Few brands are as synonymous with luxury and performance as German car manufacturer, Mercedes-Benz, who are known for mechanical masterpieces such as the Maybach and the Gullwing coupe. Cars like these have changed the way we look at luxury vehicles, but the brand’s commitment to automotive development goes far beyond luxury on the road, starting at the pinnacle of motor racing, Formula One.
Mercedes-AMG F1 has become the dominant force in F1 since rejoining the sport. Now one of the most successful teams in recent history, Mercedes-AMG has achieved consecutive Drivers' and Constructors' Championships from 2014 to 2019, breaking Ferrari’s record of five consecutive championships. While these impressive results exhibit the brand’s commitment to automotive excellence on the racetrack, what is less known is Mercedes-AMG’s passion to influence the future of sustainability in road cars, through their incredible technological advancements and consistent F1 performance.
It is Mercedes-AMG’s innovation in Formula One that has resulted in important improvements to engine efficiency. Developed since their introduction in 2014, Mercedes’s advanced hybrid powertrains now run in excess of 50% brake thermal efficiency. “An engine burns fuel, and most engines will only convert around 30-35% of the available energy into useful work or power. With our power unit, we’ve managed to develop it to more than 50% thermal efficiency, which means more than half of the available energy in the fuel is being used to do useful work, and in fact we’re getting more useful work than we are waste energy, for the first time,” says Owen Jones, Head of Performance & Controls, Mercedes-AMG High Performance Powertrains.
Also competing in Formula E, the brand sees it as a complementary platform to F1. Engineers from both teams work side-by-side on hybrid and electric powertrains, sharing their learning for maximum advancement. “Formula E is a series that allows us to demonstrate the potential of our battery electric technology under the Mercedes-Benz EQ brand and it was fantastic to see the team take their debut win in the final race of the season, with a one-two finish in Berlin,” says Bradley Lord, Mercedes-Benz Motorsport Communications Director.

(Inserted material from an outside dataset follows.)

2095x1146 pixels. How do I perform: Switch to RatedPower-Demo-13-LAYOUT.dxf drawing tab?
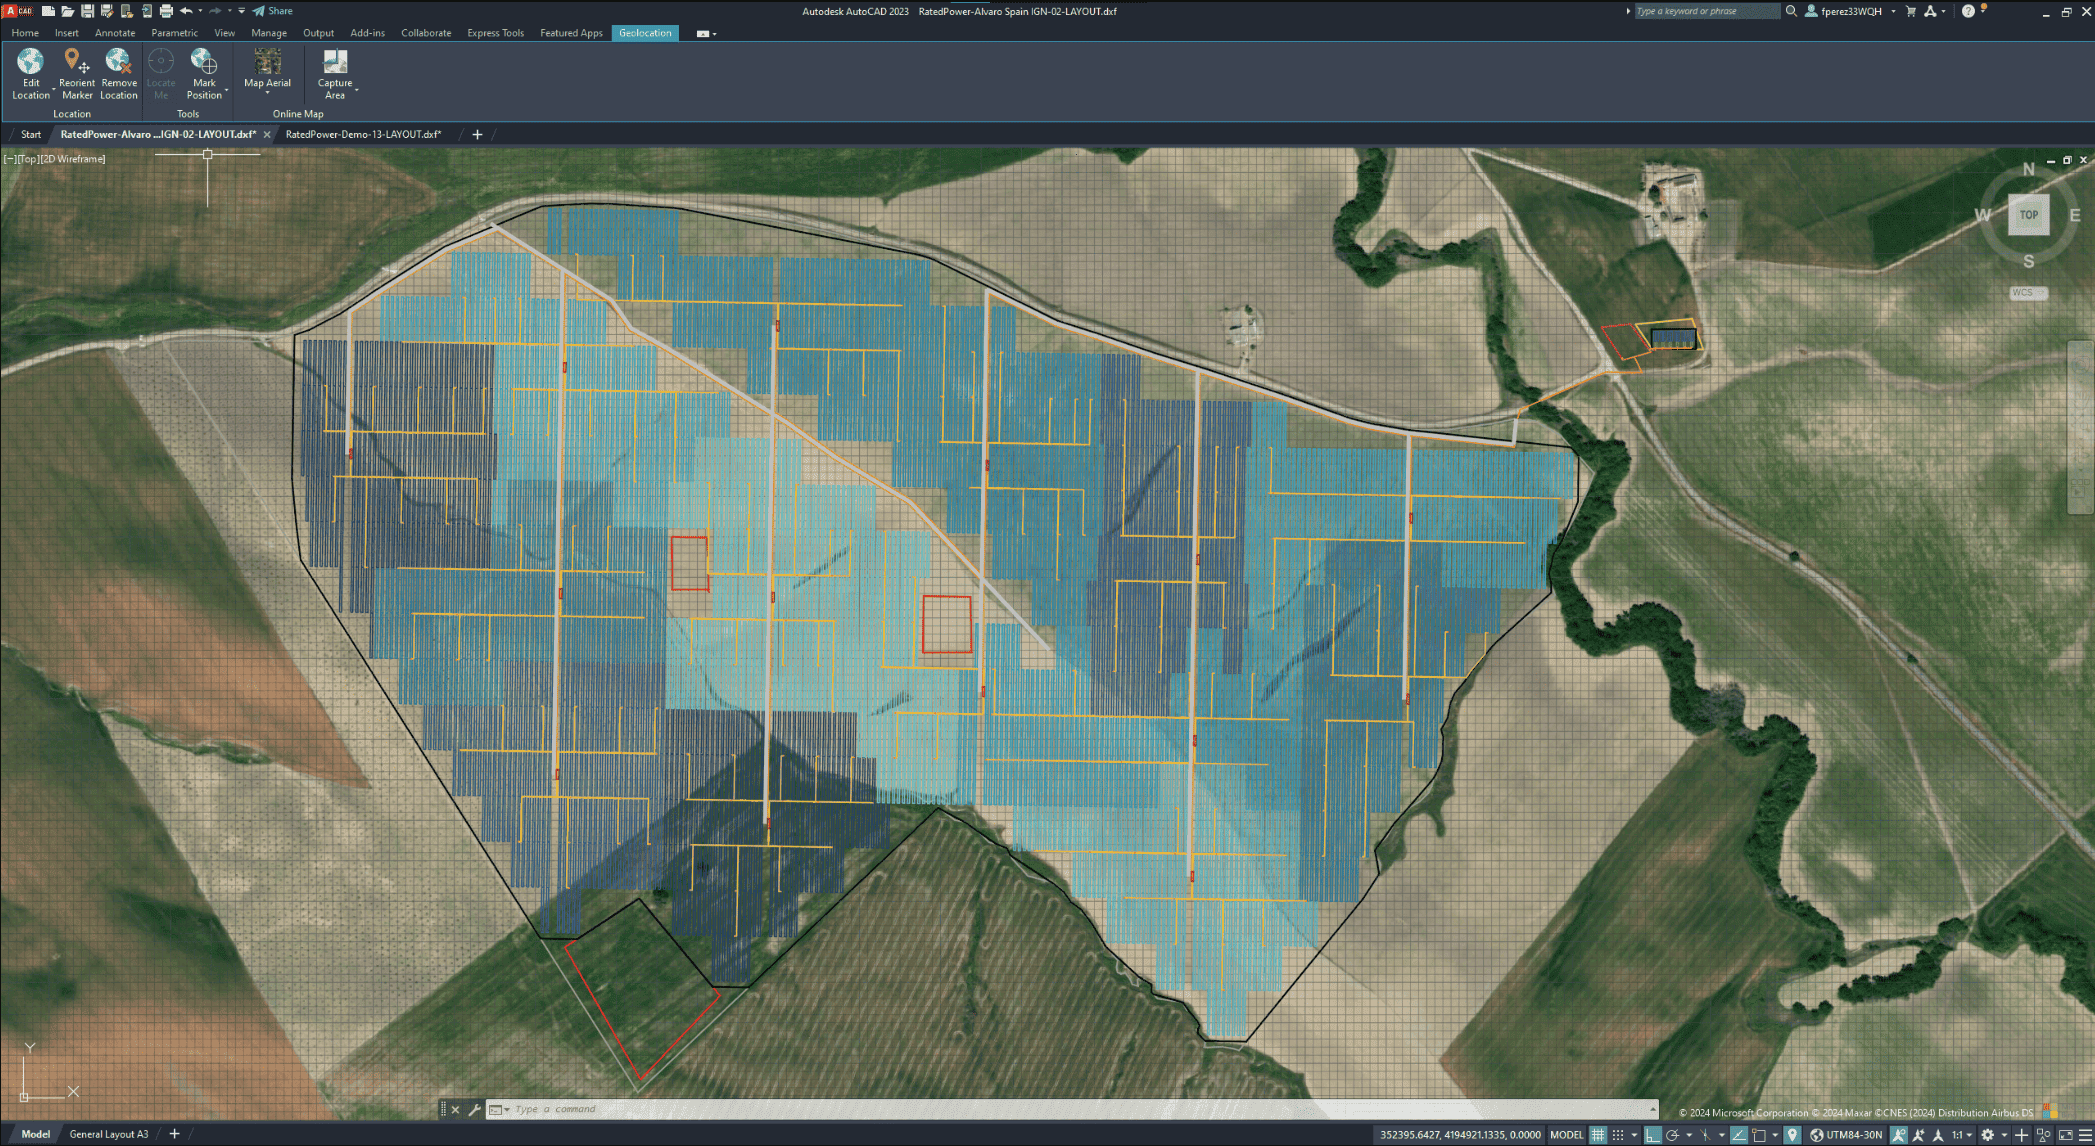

When asked what drives Mercedes’s commitment to sustainability, Lord shares, “Our passion for sustainability is driven by the knowledge that it is our duty to act – and that we can be part of developing advanced technologies for the mobility of the future. Every business has a duty to minimize its environmental impact, and this is something we take seriously in Formula One and in our daily operations. Furthermore, F1 is a proving ground for developing advanced technologies, such as the advanced hybrid powertrains that we have run since 2014. On their introduction, these immediately reduced the fuel consumption of each F1 car by one third, and have continued to develop in efficiency since then, with efficiency driving performance.”
British racing driver, Lewis Hamilton, who took the first Formula One hybrid win in 2009, has won five out of six modern-era World Championships for the Mercedes-AMG Petronas F1 Team. He says, “This is the perfect test bench for pushing technology and developments. It really is the best lab you could possibly have. I like to think we have played a serious role in what you see in today’s cars, the technology that’s now in Formula E, and the technology that’s now in our road cars. I think we were really at the forefront of pushing that technology and we still are. As we continue to push forwards, it will improve for the road cars.”
Bradley says that the ultimate goal is “For Mercedes F1 to halve our CO2 footprint by the end of 2022. We will be net-zero from 2020, through a combination of CO2 reductions and gold-standard offsetting, and we aspire to achieve 3* environmental accreditation from the FIA in this regard. Ultimately, our goal is to become the benchmark for sustainable performance in our industry.”
Currently working on a project to put a version of their F1 engine into a road car, development testing of the Mercedes-AMG One is ongoing. Lord admits it has been a challenging process to adapt a Formula One power unit to road production requirements and adds, “The car is undergoing a rigorous testing program at the moment and the results will be spectacular when it is revealed for the first time, with an advanced hybrid powertrain at its very heart.”